NON COMPETITION & NON SOLICITATION

 

  1. Acknowledgement. The Employee understands that the nature of the Employee’s position gives the Employee access to and knowledge of Confidential Information and places the Employee in a position of trust and confidence with the Company. 

 

  1. The Employee further understands and acknowledges that the Company’s ability to reserve Confidential Information for the exclusive knowledge and use of the Company is of great competitive importance and commercial value to the Company, and that improper use or disclosure by the Employee is likely to result in unfair or unlawful competitive activity.

 

  1. Non-Competition. Because of the Company’s legitimate business interest as described herein and the good and valuable consideration offered to the Employee, during the Employment Term and for the following eighteen (18) months, to run consecutively, beginning on the last day of the Employee’s employment with the Company, regardless of the reason for the termination and whether employment is terminated at the option of the Employee or the Company, the Employee agrees and covenants not to engage in Prohibited Activity as defined below.

 

  1. Prohibited Activities Defined. For purposes of this Agreement, “Prohibited Activity” is activity in which the Employee contributes the Employee’s knowledge, directly or indirectly, in whole or in part, as an employee, employer, owner, operator, manager, advisor, consultant, agent, employee, partner, director, stockholder, officer, volunteer, intern, or any other similar capacity to an entity engaged in the same or similar business as the Company, including those engaged in the Business of the Company. Prohibited Activity also includes activity that may require or inevitably requires disclosure of trade secrets, proprietary information, or Confidential Information.

 

  1. Business of Company Defined. For purposes of this Agreement, the “Business” of the Company means Business Promotion services, including Lead Generation and Lead Analysis services.

TASKS AND EXERCISES ▸
[1] According to the non-competition excerpt, on what grounds does the Employee agree not to engage in Prohibited Activity? Answer in one to three sentences.
[2] Reproduce verbatim the part of the non-competition excerpt that begins at the words "1. The Employee" and stops after the words "as defined below.".
The data after this point is separate material, unrelated to the non-competition excerpt.

DATA SUPPLIED ▸
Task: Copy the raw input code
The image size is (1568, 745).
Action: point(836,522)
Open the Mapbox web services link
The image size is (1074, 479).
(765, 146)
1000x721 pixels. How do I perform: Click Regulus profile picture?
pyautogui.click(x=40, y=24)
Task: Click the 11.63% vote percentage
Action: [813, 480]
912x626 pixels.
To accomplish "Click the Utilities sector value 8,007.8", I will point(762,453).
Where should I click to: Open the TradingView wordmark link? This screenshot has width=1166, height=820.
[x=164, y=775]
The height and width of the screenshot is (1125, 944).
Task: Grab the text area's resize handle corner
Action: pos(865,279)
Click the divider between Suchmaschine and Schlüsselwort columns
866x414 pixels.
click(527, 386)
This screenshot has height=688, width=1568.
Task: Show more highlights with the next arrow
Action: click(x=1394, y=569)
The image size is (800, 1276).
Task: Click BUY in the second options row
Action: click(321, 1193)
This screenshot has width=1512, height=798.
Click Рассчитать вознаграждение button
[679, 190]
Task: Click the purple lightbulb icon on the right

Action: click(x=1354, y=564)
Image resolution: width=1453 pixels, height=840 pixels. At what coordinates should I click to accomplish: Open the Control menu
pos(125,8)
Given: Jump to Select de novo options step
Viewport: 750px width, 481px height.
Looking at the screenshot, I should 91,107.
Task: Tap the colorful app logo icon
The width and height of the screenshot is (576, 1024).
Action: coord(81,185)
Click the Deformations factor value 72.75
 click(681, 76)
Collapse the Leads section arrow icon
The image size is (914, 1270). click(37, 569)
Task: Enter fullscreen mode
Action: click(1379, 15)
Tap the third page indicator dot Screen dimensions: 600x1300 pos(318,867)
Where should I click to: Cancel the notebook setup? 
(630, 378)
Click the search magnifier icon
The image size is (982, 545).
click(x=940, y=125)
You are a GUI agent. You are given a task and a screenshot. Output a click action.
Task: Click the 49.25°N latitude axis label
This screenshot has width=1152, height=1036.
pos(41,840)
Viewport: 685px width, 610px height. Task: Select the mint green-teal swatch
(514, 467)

SOLUTIONS FOR EACH TASK ▸
[1] The Employee agrees not to engage in Prohibited Activity because of the Company's legitimate business interest and the good and valuable consideration offered to the Employee. That interest rests on the Employee's access to Confidential Information. The Company's ability to keep that information for its exclusive knowledge and use is of great competitive importance and commercial value.

[2]
1. The Employee further understands and acknowledges that the Company’s ability to reserve Confidential Information for the exclusive knowledge and use of the Company is of great competitive importance and commercial value to the Company, and that improper use or disclosure by the Employee is likely to result in unfair or unlawful competitive activity.

 

  1. Non-Competition. Because of the Company’s legitimate business interest as described herein and the good and valuable consideration offered to the Employee, during the Employment Term and for the following eighteen (18) months, to run consecutively, beginning on the last day of the Employee’s employment with the Company, regardless of the reason for the termination and whether employment is terminated at the option of the Employee or the Company, the Employee agrees and covenants not to engage in Prohibited Activity as defined below.